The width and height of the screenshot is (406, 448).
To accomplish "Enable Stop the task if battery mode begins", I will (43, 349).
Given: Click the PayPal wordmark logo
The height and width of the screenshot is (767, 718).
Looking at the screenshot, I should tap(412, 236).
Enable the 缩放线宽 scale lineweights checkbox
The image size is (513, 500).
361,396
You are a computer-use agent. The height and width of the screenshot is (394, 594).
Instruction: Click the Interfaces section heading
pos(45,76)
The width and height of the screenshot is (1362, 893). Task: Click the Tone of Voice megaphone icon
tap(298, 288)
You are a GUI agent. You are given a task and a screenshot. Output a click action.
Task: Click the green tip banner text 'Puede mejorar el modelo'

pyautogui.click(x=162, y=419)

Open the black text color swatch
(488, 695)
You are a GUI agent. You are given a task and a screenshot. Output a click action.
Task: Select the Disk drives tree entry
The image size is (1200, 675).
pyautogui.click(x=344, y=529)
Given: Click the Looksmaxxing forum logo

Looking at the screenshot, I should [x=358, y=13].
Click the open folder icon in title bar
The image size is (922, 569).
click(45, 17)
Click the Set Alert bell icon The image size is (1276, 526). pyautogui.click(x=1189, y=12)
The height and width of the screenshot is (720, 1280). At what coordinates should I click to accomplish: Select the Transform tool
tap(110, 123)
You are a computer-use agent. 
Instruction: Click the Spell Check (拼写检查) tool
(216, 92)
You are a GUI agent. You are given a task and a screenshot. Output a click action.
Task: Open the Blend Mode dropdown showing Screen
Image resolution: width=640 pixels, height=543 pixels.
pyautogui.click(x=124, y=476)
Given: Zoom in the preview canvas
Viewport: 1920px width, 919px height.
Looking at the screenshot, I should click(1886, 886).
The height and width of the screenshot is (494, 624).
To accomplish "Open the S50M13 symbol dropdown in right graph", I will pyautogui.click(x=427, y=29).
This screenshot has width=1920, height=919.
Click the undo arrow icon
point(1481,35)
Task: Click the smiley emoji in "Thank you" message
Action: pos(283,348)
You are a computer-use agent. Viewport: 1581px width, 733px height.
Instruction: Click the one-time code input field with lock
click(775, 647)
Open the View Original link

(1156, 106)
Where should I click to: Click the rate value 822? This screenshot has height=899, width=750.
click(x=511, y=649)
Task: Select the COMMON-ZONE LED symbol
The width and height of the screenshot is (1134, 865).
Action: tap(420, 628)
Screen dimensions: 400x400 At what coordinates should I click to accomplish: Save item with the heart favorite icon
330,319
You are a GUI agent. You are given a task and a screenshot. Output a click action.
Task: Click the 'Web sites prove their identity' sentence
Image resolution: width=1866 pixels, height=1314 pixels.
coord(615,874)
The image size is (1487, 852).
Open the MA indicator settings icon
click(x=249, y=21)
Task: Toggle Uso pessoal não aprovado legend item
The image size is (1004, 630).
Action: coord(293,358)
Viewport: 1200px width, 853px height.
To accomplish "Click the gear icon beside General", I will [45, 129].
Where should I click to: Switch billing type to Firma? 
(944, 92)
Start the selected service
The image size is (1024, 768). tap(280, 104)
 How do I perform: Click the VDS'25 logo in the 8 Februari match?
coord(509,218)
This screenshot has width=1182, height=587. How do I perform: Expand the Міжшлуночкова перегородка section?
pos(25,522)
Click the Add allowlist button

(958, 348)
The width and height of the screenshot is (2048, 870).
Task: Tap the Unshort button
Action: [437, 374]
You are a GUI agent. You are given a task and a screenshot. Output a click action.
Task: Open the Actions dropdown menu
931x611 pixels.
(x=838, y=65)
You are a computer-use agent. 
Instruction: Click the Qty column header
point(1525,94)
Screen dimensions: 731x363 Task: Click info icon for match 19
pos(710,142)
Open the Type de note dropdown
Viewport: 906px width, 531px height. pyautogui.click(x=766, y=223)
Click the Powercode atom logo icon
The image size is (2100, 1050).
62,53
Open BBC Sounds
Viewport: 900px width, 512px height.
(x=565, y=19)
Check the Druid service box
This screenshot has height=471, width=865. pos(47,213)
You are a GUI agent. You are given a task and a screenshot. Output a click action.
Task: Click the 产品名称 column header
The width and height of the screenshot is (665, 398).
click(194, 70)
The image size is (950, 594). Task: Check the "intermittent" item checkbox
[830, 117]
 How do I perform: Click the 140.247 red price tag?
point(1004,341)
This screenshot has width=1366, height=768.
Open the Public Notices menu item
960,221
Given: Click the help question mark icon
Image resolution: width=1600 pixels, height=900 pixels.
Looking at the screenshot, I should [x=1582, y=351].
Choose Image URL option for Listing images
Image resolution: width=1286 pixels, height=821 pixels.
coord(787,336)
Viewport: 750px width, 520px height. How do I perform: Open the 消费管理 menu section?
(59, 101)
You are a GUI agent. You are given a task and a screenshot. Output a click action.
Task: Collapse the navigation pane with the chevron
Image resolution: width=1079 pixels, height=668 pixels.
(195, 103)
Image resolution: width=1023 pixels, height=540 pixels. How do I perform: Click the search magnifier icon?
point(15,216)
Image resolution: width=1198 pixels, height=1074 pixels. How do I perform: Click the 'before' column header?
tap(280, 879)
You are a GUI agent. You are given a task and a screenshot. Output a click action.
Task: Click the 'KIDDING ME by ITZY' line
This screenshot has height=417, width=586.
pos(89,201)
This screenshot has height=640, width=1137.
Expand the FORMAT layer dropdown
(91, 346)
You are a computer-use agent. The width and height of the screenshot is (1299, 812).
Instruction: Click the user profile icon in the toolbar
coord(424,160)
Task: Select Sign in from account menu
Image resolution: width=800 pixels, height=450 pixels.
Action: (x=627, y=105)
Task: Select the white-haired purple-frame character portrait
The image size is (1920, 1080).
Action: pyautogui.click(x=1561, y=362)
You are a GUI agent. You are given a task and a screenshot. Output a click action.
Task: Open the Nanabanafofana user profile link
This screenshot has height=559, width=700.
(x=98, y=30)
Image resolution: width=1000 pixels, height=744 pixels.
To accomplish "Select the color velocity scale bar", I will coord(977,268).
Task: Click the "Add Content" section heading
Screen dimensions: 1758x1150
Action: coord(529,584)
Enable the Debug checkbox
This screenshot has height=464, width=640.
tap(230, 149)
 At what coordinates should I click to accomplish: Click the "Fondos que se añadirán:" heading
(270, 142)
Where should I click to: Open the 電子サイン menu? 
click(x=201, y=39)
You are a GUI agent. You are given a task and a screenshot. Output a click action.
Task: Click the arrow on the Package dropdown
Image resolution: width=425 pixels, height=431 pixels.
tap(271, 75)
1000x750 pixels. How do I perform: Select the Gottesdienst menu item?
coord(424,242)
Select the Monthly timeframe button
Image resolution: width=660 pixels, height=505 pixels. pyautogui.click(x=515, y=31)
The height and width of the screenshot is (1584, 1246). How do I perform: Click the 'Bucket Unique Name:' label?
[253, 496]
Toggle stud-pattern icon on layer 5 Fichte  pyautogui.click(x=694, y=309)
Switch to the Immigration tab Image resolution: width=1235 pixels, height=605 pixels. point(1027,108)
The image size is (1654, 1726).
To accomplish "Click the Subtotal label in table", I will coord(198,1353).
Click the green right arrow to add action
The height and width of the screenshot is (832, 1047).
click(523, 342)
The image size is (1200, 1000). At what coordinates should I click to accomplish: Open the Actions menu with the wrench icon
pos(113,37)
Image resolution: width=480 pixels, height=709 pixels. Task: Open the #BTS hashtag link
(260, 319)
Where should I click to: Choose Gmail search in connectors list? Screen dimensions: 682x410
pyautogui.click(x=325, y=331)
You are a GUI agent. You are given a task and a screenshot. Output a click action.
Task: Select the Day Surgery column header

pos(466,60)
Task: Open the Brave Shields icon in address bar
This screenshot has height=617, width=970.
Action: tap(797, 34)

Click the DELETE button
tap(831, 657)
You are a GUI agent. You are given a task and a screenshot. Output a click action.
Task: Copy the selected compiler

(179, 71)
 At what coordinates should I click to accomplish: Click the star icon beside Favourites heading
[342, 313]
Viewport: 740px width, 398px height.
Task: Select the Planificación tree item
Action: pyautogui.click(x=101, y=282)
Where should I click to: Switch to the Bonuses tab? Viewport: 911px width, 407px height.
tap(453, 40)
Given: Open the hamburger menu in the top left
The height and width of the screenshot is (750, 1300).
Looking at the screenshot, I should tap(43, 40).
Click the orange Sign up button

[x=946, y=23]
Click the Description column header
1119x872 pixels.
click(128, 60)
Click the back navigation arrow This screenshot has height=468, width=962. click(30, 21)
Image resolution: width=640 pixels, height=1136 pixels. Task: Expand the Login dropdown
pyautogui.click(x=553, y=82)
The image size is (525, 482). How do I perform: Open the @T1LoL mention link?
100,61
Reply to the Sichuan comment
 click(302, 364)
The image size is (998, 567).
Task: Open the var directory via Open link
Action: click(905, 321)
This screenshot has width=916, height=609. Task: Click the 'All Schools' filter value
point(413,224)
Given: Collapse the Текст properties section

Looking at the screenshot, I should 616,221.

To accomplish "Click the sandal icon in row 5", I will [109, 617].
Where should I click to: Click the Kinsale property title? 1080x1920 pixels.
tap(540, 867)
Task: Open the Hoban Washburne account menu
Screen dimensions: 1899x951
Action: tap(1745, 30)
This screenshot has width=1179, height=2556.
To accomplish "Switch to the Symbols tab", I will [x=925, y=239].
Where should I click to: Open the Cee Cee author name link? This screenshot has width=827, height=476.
★ ★ ★ ★ ★ ★ ★
__TASK PROMPT__.
When you reach the line in the material above that holds "Open the Type de note dropdown", begin reproducing lines exactly, and stop after the line that holds "Task: Select the white-haired".

__TASK ANSWER__.
Open the Type de note dropdown
Viewport: 906px width, 531px height. pyautogui.click(x=766, y=223)
Click the Powercode atom logo icon
The image size is (2100, 1050).
62,53
Open BBC Sounds
Viewport: 900px width, 512px height.
(x=565, y=19)
Check the Druid service box
This screenshot has height=471, width=865. pos(47,213)
You are a GUI agent. You are given a task and a screenshot. Output a click action.
Task: Click the 产品名称 column header
The width and height of the screenshot is (665, 398).
click(194, 70)
The image size is (950, 594). Task: Check the "intermittent" item checkbox
[830, 117]
 How do I perform: Click the 140.247 red price tag?
point(1004,341)
This screenshot has width=1366, height=768.
Open the Public Notices menu item
960,221
Given: Click the help question mark icon
Image resolution: width=1600 pixels, height=900 pixels.
Looking at the screenshot, I should [x=1582, y=351].
Choose Image URL option for Listing images
Image resolution: width=1286 pixels, height=821 pixels.
coord(787,336)
Viewport: 750px width, 520px height. How do I perform: Open the 消费管理 menu section?
(59, 101)
You are a GUI agent. You are given a task and a screenshot. Output a click action.
Task: Collapse the navigation pane with the chevron
Image resolution: width=1079 pixels, height=668 pixels.
(195, 103)
Image resolution: width=1023 pixels, height=540 pixels. How do I perform: Click the search magnifier icon?
point(15,216)
Image resolution: width=1198 pixels, height=1074 pixels. How do I perform: Click the 'before' column header?
tap(280, 879)
You are a GUI agent. You are given a task and a screenshot. Output a click action.
Task: Click the 'KIDDING ME by ITZY' line
This screenshot has height=417, width=586.
pos(89,201)
This screenshot has height=640, width=1137.
Expand the FORMAT layer dropdown
(91, 346)
You are a computer-use agent. The width and height of the screenshot is (1299, 812).
Instruction: Click the user profile icon in the toolbar
coord(424,160)
Task: Select Sign in from account menu
Image resolution: width=800 pixels, height=450 pixels.
Action: (x=627, y=105)
Task: Select the white-haired purple-frame character portrait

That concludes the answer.